What text do you want to spell-check? I think spell-correcting the user input is usually not worth it (it creates more problems than it solves), and with enough NLU data you’ll capture the common typos of your users.
Forgive my straightness, but I completely disagree with you. Type of text or topic is not the point here. The issue is, when the user input is mistyped, sometimes even a single missing letter or a wrong letter can cause a fallback problem, in other words, nlu prediction may fail because of a single letter. Mistyping is very normal in daily life, even a native speaker might make misspellings. And you can not fix this problem with adding new NLU data. Can you imagine that you are going to put all possible combinations for a sentence with 100 characters, and making this for all your sentences in your NLU. The idea of “adding new mistyped sentences into NLU” is unrealistic. There need a solution which will make the correction at the begging of the pipeline, just like google engine, when you type a sentence in google engine it automatically corrects you. We need something like that.

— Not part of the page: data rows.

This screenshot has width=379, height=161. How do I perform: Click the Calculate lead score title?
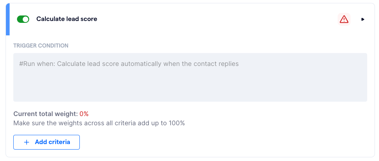coord(67,19)
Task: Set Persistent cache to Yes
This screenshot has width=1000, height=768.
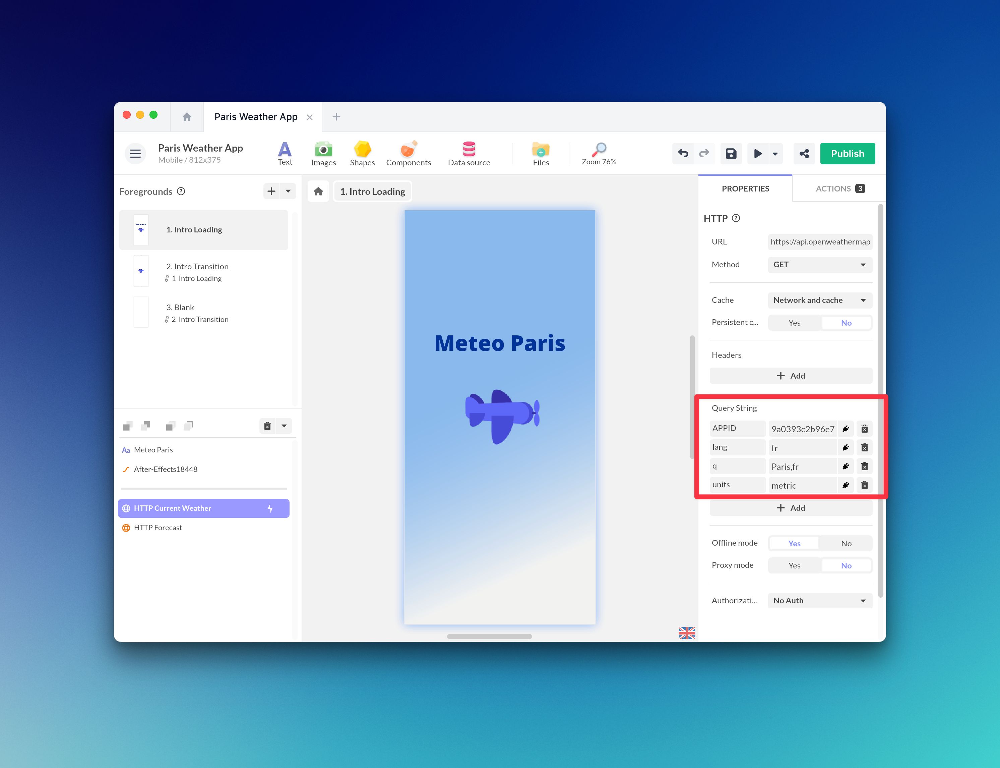Action: pyautogui.click(x=794, y=323)
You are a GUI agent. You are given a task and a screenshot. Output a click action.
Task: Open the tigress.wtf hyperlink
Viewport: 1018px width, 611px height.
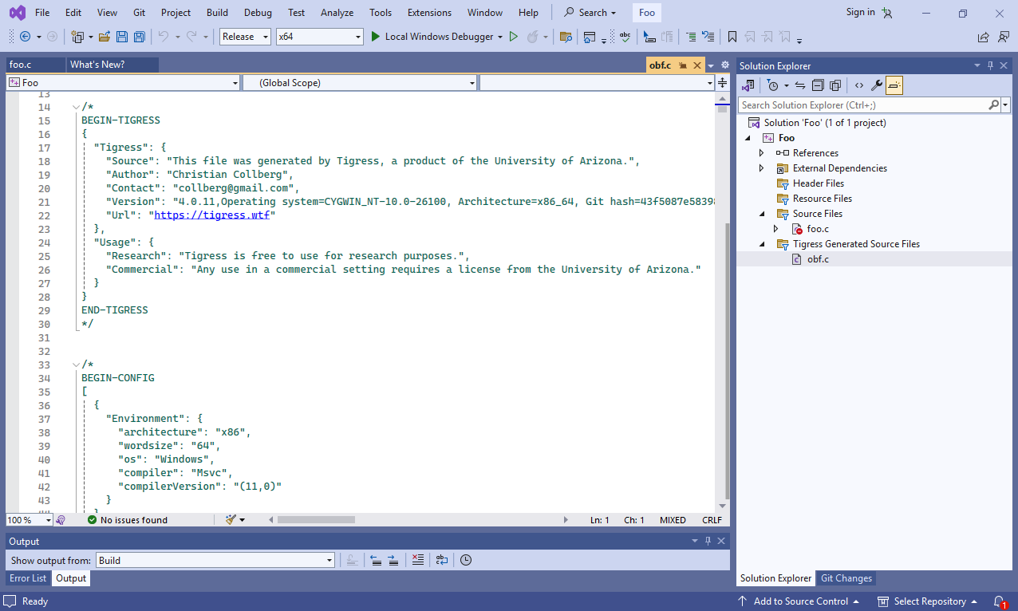click(x=211, y=215)
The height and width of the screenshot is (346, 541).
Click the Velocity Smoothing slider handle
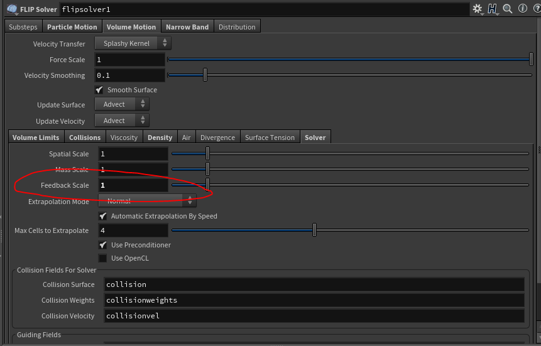(x=205, y=75)
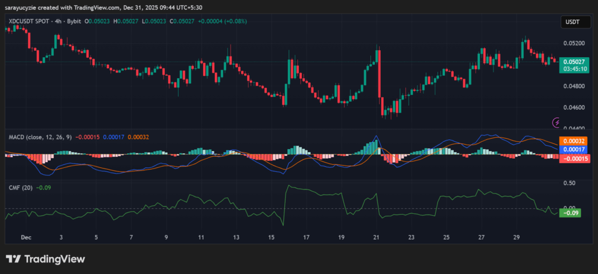
Task: Click the Dec label on time axis
Action: (x=26, y=238)
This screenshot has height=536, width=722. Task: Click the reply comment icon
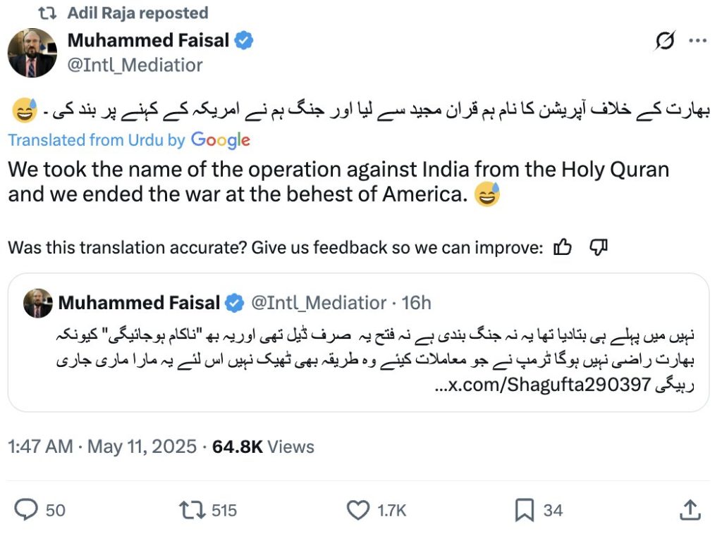(x=28, y=509)
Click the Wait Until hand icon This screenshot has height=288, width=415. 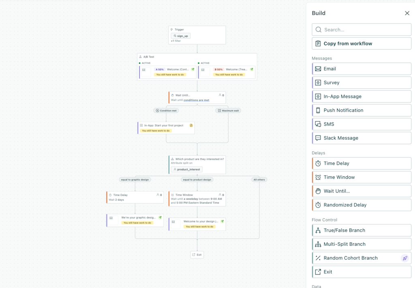point(319,191)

I get your point, @huseyinyilmaz01. I am not saying that you have to enter all possible missspellings. Some mistakes are quite common, and if you use the CountVectorsFeaturizer with an n-gram setting, then your pipeline can pay attention to parts of words, which might help.
The problem with spell-correction is that the auto-correction might be wrong. Perhaps you could get around this if you forwarded both the original, as well as the auto-corrected text to the featurizers… In any case, what I’ve heard is that using the count vectors is better than spell correction. Might depend on the language though.
I’ll get back to you if I can find a spell checker that you can use with Rasa 2.
@huseyinyilmaz01 Looks like we don’t have any working spell-checker around. Feel free to implement one and contribute to the NLU Examples repo, though!
Hello @huseyinyilmaz01
I am sorry you feel that way. But we simply do not have a spell checker component that you could use. Rasa is open source and we encourage people to contribute to the code at any time. This is what I meant: If you want to implement a spell checker, we’d be very happy to see it as a contribution to our repo.